Stored data entries:
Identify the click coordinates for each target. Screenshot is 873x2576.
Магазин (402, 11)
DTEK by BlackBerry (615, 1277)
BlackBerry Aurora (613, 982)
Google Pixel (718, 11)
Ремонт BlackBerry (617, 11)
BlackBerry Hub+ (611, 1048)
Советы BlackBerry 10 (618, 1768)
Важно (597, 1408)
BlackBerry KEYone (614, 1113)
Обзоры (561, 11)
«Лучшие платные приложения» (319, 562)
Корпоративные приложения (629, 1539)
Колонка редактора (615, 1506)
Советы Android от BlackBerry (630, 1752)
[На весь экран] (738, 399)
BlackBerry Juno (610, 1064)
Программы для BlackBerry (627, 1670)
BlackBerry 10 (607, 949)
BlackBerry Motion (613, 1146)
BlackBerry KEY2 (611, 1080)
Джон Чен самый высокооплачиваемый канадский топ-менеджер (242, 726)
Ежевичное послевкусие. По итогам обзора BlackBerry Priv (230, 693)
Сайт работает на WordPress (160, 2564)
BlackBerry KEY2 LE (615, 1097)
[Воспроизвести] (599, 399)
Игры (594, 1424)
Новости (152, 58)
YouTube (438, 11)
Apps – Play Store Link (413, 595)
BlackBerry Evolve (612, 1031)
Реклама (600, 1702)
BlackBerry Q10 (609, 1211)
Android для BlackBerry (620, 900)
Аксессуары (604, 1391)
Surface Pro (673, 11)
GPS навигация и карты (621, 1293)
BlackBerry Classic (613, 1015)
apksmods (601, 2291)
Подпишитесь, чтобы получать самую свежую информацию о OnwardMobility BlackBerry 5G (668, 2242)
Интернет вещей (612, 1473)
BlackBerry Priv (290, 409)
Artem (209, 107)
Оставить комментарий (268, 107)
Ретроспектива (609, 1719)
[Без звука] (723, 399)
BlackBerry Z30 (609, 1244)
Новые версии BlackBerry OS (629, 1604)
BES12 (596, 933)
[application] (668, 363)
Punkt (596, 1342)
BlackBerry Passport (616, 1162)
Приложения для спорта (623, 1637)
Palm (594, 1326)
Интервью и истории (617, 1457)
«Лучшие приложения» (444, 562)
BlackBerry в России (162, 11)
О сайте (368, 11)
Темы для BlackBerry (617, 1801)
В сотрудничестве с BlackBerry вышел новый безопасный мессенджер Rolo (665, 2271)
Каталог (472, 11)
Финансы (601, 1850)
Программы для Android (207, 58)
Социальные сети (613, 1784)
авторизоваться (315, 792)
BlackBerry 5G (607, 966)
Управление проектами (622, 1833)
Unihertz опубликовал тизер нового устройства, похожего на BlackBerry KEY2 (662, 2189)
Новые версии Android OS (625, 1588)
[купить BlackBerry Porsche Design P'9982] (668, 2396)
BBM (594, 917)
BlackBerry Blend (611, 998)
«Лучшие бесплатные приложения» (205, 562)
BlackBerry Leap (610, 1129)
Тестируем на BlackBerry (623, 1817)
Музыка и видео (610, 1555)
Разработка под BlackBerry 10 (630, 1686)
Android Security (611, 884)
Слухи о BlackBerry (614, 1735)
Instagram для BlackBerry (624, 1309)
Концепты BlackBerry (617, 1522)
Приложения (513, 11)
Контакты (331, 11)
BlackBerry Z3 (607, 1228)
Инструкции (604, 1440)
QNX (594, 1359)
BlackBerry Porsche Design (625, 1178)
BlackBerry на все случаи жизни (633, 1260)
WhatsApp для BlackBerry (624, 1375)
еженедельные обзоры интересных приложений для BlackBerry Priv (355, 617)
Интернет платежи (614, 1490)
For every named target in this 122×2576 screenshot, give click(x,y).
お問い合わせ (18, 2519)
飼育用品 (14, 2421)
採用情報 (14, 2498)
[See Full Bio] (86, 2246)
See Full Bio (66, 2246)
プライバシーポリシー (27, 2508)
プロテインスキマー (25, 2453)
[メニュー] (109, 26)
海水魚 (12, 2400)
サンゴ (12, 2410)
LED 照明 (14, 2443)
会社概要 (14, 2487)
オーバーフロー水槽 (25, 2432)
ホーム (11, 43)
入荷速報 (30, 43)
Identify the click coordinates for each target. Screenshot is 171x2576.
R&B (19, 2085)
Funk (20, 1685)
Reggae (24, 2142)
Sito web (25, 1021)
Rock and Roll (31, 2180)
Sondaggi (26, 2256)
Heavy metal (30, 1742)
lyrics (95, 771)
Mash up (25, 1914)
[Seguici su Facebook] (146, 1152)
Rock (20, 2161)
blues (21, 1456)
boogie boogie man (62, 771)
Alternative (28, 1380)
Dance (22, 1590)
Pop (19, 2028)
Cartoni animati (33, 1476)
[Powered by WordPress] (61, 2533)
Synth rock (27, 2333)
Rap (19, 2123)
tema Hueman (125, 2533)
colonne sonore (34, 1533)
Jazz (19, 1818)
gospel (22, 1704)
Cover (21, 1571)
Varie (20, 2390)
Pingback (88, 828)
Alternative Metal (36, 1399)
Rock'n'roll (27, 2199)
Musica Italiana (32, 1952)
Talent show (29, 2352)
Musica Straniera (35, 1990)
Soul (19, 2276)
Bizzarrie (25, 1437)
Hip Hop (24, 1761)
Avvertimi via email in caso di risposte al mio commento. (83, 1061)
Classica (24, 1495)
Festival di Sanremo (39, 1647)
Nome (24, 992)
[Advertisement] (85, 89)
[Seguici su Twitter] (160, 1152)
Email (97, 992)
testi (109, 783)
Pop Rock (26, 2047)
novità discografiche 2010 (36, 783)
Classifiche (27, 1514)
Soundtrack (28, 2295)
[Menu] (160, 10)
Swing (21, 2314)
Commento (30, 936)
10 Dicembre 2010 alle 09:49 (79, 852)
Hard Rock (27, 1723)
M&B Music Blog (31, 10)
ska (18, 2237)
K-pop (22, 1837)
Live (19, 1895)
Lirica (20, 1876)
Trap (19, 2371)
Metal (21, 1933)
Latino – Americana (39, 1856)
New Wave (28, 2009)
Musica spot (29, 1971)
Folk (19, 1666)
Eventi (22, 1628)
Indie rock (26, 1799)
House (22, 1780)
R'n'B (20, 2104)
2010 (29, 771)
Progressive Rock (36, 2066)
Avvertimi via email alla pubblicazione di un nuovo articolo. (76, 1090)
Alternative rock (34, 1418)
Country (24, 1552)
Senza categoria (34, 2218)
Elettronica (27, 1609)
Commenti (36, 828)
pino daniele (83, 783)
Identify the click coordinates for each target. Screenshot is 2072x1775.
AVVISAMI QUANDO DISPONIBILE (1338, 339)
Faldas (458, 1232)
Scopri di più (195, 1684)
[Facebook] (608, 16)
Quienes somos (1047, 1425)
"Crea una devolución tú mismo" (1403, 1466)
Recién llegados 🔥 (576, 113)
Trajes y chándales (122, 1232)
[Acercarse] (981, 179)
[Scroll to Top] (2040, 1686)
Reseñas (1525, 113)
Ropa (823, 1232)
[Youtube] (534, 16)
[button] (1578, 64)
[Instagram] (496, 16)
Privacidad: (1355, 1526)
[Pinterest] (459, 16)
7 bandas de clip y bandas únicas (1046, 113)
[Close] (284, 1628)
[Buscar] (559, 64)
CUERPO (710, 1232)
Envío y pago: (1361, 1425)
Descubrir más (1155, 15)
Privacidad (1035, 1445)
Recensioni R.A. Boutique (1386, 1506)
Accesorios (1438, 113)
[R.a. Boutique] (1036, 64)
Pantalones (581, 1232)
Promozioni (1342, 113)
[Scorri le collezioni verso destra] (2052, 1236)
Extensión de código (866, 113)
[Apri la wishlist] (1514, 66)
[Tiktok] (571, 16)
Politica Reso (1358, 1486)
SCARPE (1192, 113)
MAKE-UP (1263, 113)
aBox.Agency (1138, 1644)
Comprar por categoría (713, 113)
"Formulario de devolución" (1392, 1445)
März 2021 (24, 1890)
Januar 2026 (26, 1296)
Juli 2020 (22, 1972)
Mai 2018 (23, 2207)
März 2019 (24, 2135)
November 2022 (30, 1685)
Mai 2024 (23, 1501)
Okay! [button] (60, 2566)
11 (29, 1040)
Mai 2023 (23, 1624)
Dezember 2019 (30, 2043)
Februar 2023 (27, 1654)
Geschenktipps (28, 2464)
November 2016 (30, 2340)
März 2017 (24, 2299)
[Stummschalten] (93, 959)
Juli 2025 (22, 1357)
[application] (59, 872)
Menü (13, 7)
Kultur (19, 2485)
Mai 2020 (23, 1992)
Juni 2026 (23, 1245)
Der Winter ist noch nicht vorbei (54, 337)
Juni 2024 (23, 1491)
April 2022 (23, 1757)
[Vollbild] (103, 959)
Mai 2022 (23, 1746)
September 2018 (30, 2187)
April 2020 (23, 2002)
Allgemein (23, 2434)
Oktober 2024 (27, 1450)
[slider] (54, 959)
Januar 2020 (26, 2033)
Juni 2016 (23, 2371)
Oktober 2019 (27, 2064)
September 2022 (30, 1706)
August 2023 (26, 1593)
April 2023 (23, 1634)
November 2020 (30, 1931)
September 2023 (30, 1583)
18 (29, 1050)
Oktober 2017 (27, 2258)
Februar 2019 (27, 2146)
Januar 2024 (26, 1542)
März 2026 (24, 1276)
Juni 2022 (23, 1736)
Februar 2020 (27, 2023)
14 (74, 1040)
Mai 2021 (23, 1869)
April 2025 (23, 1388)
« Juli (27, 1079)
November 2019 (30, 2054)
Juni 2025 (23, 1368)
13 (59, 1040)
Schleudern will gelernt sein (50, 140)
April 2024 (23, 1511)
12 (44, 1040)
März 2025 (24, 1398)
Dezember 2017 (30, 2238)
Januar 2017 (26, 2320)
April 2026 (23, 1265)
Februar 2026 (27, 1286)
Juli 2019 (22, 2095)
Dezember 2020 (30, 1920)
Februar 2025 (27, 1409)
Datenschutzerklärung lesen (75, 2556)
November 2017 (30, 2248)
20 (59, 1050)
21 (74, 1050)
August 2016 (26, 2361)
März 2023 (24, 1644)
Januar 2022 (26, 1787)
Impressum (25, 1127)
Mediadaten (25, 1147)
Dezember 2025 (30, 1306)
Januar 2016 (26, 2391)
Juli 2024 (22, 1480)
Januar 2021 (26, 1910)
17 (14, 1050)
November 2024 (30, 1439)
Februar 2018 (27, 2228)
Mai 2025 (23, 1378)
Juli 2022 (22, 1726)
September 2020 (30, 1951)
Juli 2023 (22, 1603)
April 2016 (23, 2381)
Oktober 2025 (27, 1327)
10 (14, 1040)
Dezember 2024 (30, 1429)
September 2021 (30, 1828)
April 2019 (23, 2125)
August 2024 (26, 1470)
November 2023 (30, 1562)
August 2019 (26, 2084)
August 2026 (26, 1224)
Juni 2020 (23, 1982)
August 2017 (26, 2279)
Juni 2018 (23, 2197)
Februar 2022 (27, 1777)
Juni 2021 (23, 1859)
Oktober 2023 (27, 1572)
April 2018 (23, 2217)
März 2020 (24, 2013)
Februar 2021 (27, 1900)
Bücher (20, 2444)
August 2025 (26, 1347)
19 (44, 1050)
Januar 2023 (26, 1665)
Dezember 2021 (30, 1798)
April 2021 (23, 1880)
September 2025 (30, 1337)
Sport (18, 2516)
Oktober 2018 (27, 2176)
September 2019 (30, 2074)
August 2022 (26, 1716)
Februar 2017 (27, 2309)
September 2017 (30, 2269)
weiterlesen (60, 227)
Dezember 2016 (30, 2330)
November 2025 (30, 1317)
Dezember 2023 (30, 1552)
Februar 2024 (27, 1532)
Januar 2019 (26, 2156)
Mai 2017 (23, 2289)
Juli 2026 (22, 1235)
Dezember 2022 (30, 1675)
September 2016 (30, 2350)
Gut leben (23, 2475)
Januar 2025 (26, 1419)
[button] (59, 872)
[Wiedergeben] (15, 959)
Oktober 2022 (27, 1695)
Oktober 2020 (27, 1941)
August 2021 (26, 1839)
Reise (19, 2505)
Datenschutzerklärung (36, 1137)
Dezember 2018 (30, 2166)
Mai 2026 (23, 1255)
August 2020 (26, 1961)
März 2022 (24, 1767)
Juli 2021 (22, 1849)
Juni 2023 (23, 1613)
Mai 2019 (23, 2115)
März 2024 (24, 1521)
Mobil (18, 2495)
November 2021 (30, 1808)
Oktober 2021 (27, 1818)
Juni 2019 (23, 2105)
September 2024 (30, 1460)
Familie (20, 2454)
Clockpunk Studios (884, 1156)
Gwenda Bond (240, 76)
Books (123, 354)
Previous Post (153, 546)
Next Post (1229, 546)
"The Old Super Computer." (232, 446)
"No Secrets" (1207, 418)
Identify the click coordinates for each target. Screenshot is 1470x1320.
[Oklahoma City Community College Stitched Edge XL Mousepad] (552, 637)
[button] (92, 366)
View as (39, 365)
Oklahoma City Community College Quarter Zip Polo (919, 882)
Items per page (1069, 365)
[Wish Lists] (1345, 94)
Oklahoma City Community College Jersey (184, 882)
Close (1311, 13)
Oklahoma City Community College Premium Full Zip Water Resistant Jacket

YOUR OBJECTIVE >> Start with the line above that contains "Descubrir más (1155, 15)" and end with the line that contains "Mai 2021 (23, 1869)". Write out those lines exactly, and only those.

WRITTEN RESPONSE >>
Descubrir más (1155, 15)
Privacidad (1035, 1445)
Recensioni R.A. Boutique (1386, 1506)
Accesorios (1438, 113)
[R.a. Boutique] (1036, 64)
Pantalones (581, 1232)
Promozioni (1342, 113)
[Scorri le collezioni verso destra] (2052, 1236)
Extensión de código (866, 113)
[Apri la wishlist] (1514, 66)
[Tiktok] (571, 16)
Politica Reso (1358, 1486)
SCARPE (1192, 113)
MAKE-UP (1263, 113)
aBox.Agency (1138, 1644)
Comprar por categoría (713, 113)
"Formulario de devolución" (1392, 1445)
März 2021 (24, 1890)
Januar 2026 (26, 1296)
Juli 2020 (22, 1972)
Mai 2018 (23, 2207)
März 2019 (24, 2135)
November 2022 (30, 1685)
Mai 2024 (23, 1501)
Okay! [button] (60, 2566)
11 (29, 1040)
Mai 2023 (23, 1624)
Dezember 2019 (30, 2043)
Februar 2023 (27, 1654)
Geschenktipps (28, 2464)
November 2016 (30, 2340)
März 2017 (24, 2299)
[Stummschalten] (93, 959)
Juli 2025 (22, 1357)
[application] (59, 872)
Menü (13, 7)
Kultur (19, 2485)
Mai 2020 (23, 1992)
Juni 2026 (23, 1245)
Der Winter ist noch nicht vorbei (54, 337)
Juni 2024 (23, 1491)
April 2022 (23, 1757)
[Vollbild] (103, 959)
Mai 2022 (23, 1746)
September 2018 (30, 2187)
April 2020 (23, 2002)
Allgemein (23, 2434)
Oktober 2024 (27, 1450)
[slider] (54, 959)
Januar 2020 (26, 2033)
Juni 2016 (23, 2371)
Oktober 2019 (27, 2064)
September 2022 (30, 1706)
August 2023 (26, 1593)
April 2023 (23, 1634)
November 2020 (30, 1931)
September 2023 (30, 1583)
18 (29, 1050)
Oktober 2017 (27, 2258)
Februar 2019 (27, 2146)
Januar 2024 (26, 1542)
März 2026 (24, 1276)
Juni 2022 (23, 1736)
Februar 2020 (27, 2023)
14 (74, 1040)
Mai 2021 (23, 1869)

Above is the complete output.